For the material that follows, state the number of lines where "computer" occurs, and add nothing.

### LISTED ENTRIES
§

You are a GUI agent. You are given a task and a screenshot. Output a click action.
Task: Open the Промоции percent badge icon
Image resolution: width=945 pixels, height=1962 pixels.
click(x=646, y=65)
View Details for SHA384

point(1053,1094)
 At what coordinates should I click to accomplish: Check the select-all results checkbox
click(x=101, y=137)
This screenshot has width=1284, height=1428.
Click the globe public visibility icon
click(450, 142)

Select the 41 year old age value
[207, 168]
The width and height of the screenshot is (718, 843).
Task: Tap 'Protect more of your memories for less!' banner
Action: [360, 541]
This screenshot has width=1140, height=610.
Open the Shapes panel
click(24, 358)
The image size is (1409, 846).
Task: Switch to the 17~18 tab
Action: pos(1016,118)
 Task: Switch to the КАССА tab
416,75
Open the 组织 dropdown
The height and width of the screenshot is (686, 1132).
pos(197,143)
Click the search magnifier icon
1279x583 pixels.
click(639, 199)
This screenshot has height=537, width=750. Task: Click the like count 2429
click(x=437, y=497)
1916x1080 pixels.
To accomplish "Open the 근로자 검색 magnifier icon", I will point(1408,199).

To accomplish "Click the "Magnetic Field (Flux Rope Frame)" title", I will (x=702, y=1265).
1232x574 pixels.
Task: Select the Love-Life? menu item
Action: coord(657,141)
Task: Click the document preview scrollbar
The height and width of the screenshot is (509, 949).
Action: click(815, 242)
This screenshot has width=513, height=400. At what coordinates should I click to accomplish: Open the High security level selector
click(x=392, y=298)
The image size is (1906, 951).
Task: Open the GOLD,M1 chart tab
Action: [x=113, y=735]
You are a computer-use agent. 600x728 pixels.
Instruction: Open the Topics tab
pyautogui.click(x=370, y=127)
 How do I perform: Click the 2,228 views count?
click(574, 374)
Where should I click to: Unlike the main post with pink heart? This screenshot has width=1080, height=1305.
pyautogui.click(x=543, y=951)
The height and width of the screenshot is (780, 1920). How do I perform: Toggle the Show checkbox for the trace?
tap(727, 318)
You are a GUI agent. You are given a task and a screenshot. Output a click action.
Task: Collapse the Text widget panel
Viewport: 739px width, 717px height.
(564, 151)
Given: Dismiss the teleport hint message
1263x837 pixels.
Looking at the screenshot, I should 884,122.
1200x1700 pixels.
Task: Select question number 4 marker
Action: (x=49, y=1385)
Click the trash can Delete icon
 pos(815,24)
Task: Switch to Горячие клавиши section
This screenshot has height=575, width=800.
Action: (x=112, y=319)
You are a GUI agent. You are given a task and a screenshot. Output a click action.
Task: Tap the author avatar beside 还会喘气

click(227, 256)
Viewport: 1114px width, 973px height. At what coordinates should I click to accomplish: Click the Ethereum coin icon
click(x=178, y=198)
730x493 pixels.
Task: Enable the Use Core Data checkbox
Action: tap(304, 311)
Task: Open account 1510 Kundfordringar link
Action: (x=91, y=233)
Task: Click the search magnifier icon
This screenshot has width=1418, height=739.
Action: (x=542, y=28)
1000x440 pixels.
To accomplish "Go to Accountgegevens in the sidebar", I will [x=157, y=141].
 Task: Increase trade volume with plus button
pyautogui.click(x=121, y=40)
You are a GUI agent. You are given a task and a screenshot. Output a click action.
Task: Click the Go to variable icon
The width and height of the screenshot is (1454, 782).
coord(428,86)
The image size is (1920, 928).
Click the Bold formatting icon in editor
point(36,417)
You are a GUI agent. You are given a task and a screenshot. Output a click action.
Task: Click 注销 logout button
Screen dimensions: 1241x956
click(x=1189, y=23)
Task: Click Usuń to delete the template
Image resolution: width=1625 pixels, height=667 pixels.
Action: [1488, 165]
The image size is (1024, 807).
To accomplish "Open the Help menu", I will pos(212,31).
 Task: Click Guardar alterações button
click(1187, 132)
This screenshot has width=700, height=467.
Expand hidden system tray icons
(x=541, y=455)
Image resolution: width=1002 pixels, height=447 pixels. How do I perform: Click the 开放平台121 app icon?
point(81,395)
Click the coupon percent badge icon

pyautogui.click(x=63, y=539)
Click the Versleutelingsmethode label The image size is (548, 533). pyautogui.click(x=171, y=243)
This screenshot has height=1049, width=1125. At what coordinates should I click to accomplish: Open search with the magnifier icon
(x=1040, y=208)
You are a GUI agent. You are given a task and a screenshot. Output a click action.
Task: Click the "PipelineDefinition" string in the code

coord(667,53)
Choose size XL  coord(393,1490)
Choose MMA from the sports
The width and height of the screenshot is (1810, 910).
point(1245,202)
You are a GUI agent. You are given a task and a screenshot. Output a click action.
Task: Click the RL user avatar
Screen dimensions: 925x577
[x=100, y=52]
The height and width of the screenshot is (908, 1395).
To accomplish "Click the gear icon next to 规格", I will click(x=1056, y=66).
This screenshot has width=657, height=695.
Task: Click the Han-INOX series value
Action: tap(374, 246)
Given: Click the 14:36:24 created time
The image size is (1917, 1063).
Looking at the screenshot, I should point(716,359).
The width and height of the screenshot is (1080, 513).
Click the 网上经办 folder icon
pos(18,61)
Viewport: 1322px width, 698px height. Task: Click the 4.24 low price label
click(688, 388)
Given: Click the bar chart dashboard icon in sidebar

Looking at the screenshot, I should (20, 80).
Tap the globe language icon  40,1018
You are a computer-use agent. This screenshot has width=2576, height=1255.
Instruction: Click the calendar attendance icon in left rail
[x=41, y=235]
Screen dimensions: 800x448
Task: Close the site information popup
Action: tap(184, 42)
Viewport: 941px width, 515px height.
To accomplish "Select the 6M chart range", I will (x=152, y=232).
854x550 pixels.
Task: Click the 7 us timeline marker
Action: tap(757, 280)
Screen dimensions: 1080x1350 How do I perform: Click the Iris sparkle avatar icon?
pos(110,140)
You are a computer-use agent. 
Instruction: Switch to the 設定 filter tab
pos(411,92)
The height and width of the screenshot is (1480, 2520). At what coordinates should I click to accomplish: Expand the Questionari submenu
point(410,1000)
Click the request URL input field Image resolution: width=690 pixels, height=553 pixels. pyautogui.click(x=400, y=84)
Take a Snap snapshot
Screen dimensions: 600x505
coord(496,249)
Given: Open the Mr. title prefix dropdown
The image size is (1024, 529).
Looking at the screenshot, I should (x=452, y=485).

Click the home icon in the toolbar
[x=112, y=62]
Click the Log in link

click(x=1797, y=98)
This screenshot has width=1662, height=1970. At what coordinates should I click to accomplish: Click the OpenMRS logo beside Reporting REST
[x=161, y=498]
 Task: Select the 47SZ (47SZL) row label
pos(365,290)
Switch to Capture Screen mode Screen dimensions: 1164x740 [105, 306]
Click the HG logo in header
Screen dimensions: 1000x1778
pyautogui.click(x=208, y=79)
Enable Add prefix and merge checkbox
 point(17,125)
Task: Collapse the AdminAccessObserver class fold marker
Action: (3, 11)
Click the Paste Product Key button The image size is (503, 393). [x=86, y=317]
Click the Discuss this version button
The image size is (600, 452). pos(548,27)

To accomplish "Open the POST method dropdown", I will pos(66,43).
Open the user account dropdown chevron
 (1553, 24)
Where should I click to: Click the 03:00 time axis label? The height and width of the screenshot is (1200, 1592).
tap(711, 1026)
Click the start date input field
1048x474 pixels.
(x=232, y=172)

§

### WORKED SOLUTION
3